[Data taken from a collection]
## begin
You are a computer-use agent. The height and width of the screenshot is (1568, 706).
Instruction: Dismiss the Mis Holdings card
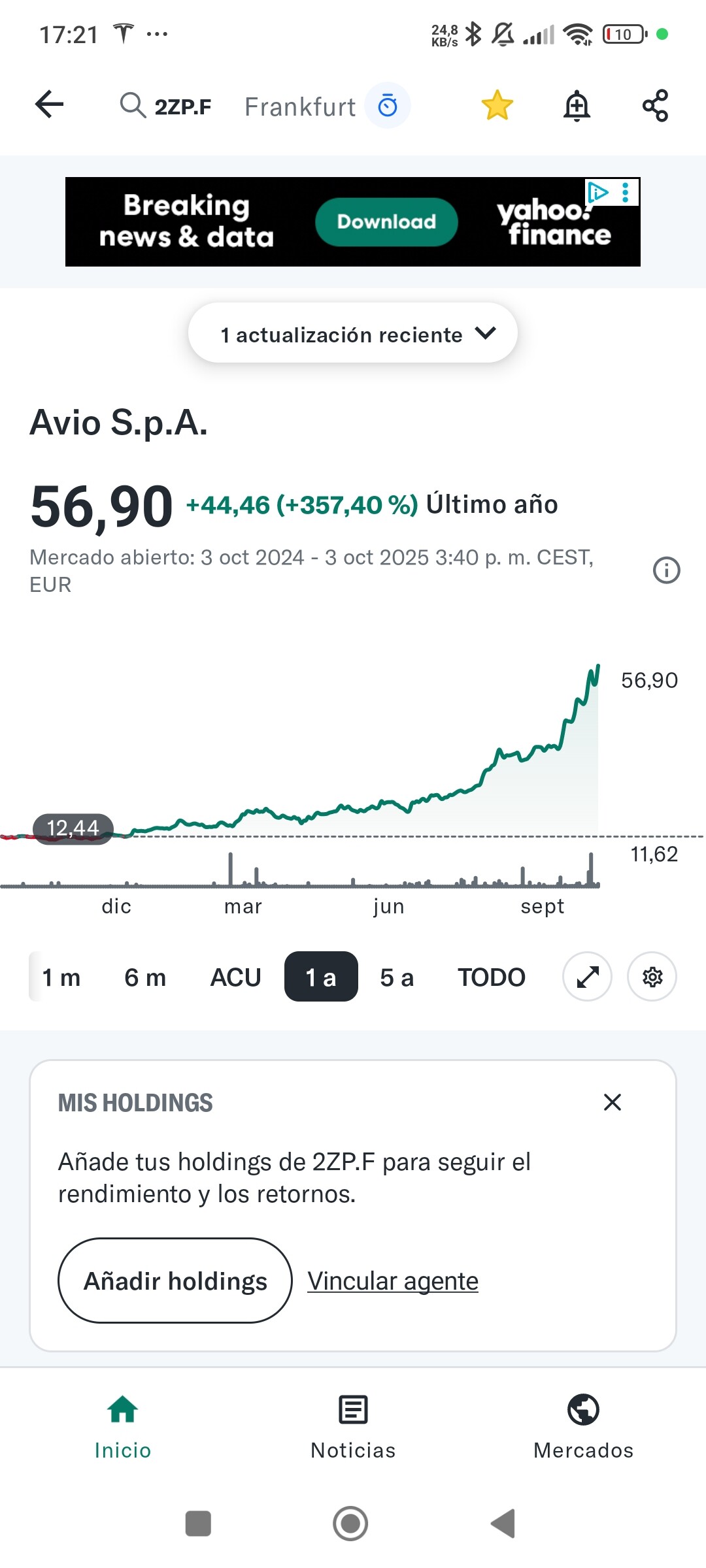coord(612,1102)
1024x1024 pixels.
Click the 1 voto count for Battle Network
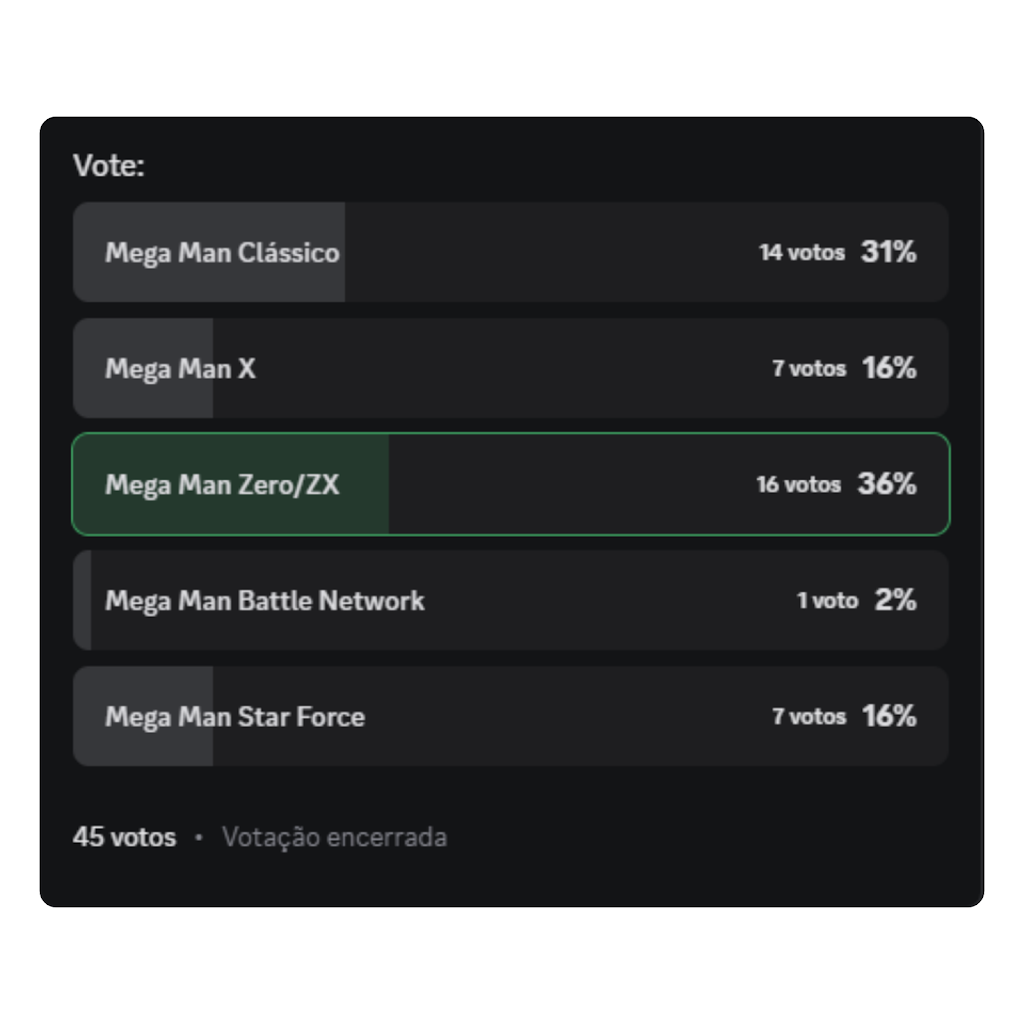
## end
Turn every line of the data above into a numbered list, skipping blank lines. Omit the pictures from your answer.

1. You are a computer-use agent. The height and width of the screenshot is (1568, 706).
2. Instruction: Dismiss the Mis Holdings card
3. coord(612,1102)
4. 1024x1024 pixels.
5. Click the 1 voto count for Battle Network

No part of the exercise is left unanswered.